To be done:
Copy out every line of the data below, requests included, and multiply each number in the answers (the coordinates, plus any width and height given in them) by 1.05, rounding to whole numbers with halves going up.

Dataset excerpt:
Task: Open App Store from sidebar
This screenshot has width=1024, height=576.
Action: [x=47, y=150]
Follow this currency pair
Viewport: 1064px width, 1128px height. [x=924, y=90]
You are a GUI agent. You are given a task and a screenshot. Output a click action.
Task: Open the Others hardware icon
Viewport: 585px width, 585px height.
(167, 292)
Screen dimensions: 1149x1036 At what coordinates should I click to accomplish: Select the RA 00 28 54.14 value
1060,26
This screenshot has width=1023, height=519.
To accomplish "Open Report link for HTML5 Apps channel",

Exercise output:
Task: Open App Store from sidebar
This screenshot has width=1024, height=576.
Action: [x=49, y=158]
Follow this currency pair
Viewport: 1117px width, 1184px height. [x=970, y=95]
You are a GUI agent. You are given a task and a screenshot. Output a click action.
Task: Open the Others hardware icon
Viewport: 585px width, 585px height.
(175, 307)
Screen dimensions: 1149x1036 At what coordinates should I click to accomplish: Select the RA 00 28 54.14 value
1113,27
This screenshot has width=1023, height=519.
To accomplish "Open Report link for HTML5 Apps channel",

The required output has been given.